Excessive TLB flush ranges

Nadav Amit nadav.amit at gmail.com
Wed May 17 15:41:51 PDT 2023



> On May 17, 2023, at 4:47 AM, Thomas Gleixner <tglx at linutronix.de> wrote:
> 
> On Wed, May 17 2023 at 12:31, Thomas Gleixner wrote:
>> On Tue, May 16 2023 at 18:23, Nadav Amit wrote:
>>>> INVLPG is not serializing so the CPU can pull in the next required cache
>>>> line(s) on the VA list during that.
>>> 
>>> Indeed, but ChatGPT says (yes, I see you making fun of me already):
>>> “however, this doesn't mean INVLPG has no impact on the pipeline. INVLPG
>>> can cause a pipeline stall because the TLB entry invalidation must be
>>> completed before subsequent instructions that might rely on the TLB can
>>> be executed correctly.”
>>> 
>>> So I am not sure that your claim is exactly correct.
>> 
>> Key is a subsequent instruction which might depend on the to be flushed
>> TLB entry. That's obvious, but I'm having a hard time to construct that
>> dependent intruction in this case.
> 
> But obviously a full TLB flush _is_ guaranteed to stall the pipeline,
> right?

Right. I had a discussion about it with ChatGPT but it started to say BS,
so here is my understanding of the matter.

IIUC, when you flush a TLB entry the CPU might have a problem figuring out
the translation of which memory addresses is affected. All the RAW conflict
detection mechanisms in such a case are probably useless, since even the
granularity of the invalidation (e.g., 4KB/2MB/1GB) might be unknown during
decoding. It is not that it is impossible to obtain this information, it is
just that I am doubtful the CPU architects optimized this flow.

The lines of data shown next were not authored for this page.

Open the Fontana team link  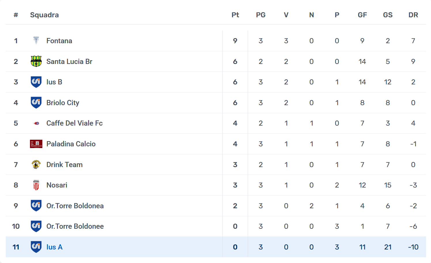point(59,41)
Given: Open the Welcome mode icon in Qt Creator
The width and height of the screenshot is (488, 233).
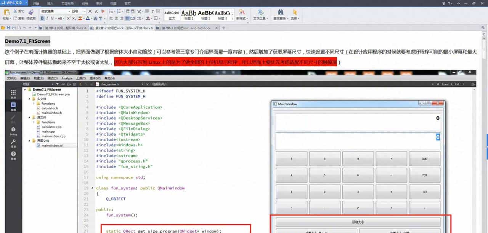Looking at the screenshot, I should click(x=13, y=92).
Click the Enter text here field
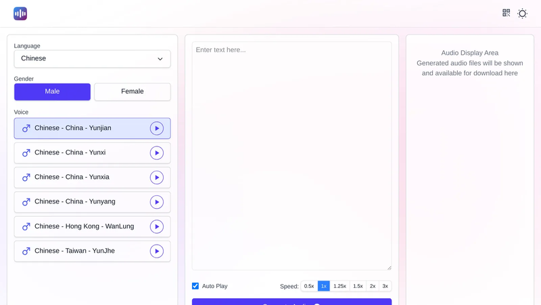 (x=291, y=156)
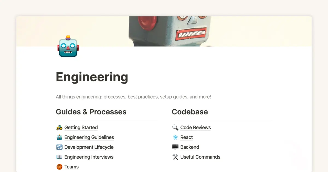Image resolution: width=328 pixels, height=172 pixels.
Task: Open the Getting Started page
Action: pos(81,127)
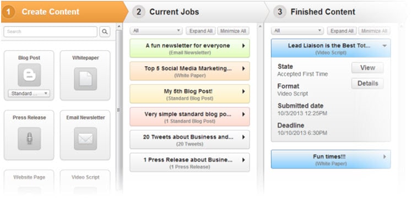This screenshot has height=207, width=411.
Task: Pick the Email Newsletter envelope icon
Action: tap(85, 139)
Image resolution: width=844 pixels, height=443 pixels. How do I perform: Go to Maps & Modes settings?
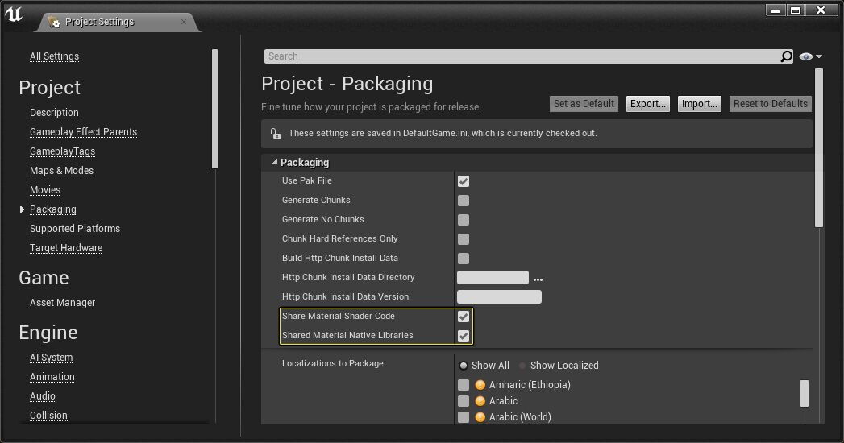click(61, 171)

As a result I think the pieces of code as the following ones are affected
(taken from from flush_tlb_func() ):

                while (addr < f->end) {
                        flush_tlb_one_user(addr);
                        addr += 1UL << f->stride_shift;
                }

flush_tlb_one_user has a memory clobber on the INVLPG. As a result f->end
and f->stride_shift would need to be reread from memory and their loading
would be stalled.

As they reside in L1 cache already, the impact is low. Having said that,
the fact that flush_tlb_one_user() flushes the “PTI” (userspace mappings)
as well does introduce small overhead relatively to the alternative of
having two separate loops to flush kernel/userspace mappings when PTI is
enabled.

Long story short, I think that prefetching the entries that you want to
flush - assuming they do not fit on a single cacheline - might be needed.
Linked list would therefore not be very friendly for something like that.